Plant Density Estimation and Weeds Mapping on Row Crops at Emergence Using Low Altitude UAS Imagery
McCraine, C., Samiappan, S., Prince Czarnecki, J. M., & Dodds, D. M. (2019). Plant Density Estimation and Weeds Mapping on Row Crops at Emergence Using Low Altitude UAS Imagery. Proceedings Volume 11008, Autonomous Air and Ground Sensing Systems for Agricultural Optimization and Phenotyping IV. Baltimore, MD: Society of Photo-Optical Instrumentation Engineers. 11008, 110080Y. DOI:10.1117/12.2520252.

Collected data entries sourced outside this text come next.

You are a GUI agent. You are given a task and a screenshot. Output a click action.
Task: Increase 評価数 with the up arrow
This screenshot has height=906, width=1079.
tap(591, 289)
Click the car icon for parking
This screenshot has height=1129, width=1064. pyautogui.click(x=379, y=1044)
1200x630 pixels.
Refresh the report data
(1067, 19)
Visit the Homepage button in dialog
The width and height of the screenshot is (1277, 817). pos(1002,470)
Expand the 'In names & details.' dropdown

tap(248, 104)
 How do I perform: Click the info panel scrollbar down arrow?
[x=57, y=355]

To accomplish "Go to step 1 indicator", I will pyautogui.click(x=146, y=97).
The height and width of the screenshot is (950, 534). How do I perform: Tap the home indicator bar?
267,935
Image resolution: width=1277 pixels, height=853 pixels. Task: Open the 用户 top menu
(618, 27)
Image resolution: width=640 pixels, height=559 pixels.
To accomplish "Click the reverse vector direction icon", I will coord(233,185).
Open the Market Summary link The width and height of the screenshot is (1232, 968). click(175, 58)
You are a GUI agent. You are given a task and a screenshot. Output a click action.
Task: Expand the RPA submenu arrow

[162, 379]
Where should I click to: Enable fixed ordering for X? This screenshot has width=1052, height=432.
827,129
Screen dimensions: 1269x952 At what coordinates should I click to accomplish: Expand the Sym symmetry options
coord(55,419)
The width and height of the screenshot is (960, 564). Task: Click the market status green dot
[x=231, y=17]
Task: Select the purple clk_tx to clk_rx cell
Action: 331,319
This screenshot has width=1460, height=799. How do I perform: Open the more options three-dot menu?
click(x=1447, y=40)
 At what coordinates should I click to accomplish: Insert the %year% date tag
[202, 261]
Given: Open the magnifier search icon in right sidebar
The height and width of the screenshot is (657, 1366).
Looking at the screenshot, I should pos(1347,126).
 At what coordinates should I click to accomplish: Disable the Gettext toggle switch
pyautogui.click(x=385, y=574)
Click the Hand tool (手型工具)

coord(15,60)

Plant density estimation during the emergence phase is critical for early-season decision making. Estimation of both crop and weed density is critical for addressing early season issues. Mapping of weeds in crops at any stage can be useful; however, early competition from weeds is frequently most detrimental to yield. The objectives of this study were to develop a set of algorithms that accurately estimated the crop and weed density at emergence from sUAS imagery, and to do so using methods which were operationally feasible on production-field scale. The areas of interest were Mississippi cotton fields, where weeds were present. The imagery was collected using the standard integrated camera on a DJI Phantom 4 Pro quadcopter. A Hough transform-based approach for density estimation of crop and weed was used. The detection process began by extracting all plants from the soil background based on visible atmospherically resistant index values, and further discriminated between crop and weed using Hough line transform, followed by connected component analysis. The algorithm development utilized five subsets of image data collected, where overall accuracy was 83%. The algorithm was applied to a different production cotton field in the following year. Overall accuracy remained the same; however, commission error was reduced. The addition of near infrared reflectance could improve accuracies as many errors were due to a lack of “greenness” in plants, which is the primary factor in assigning visible atmospherically resistant index values.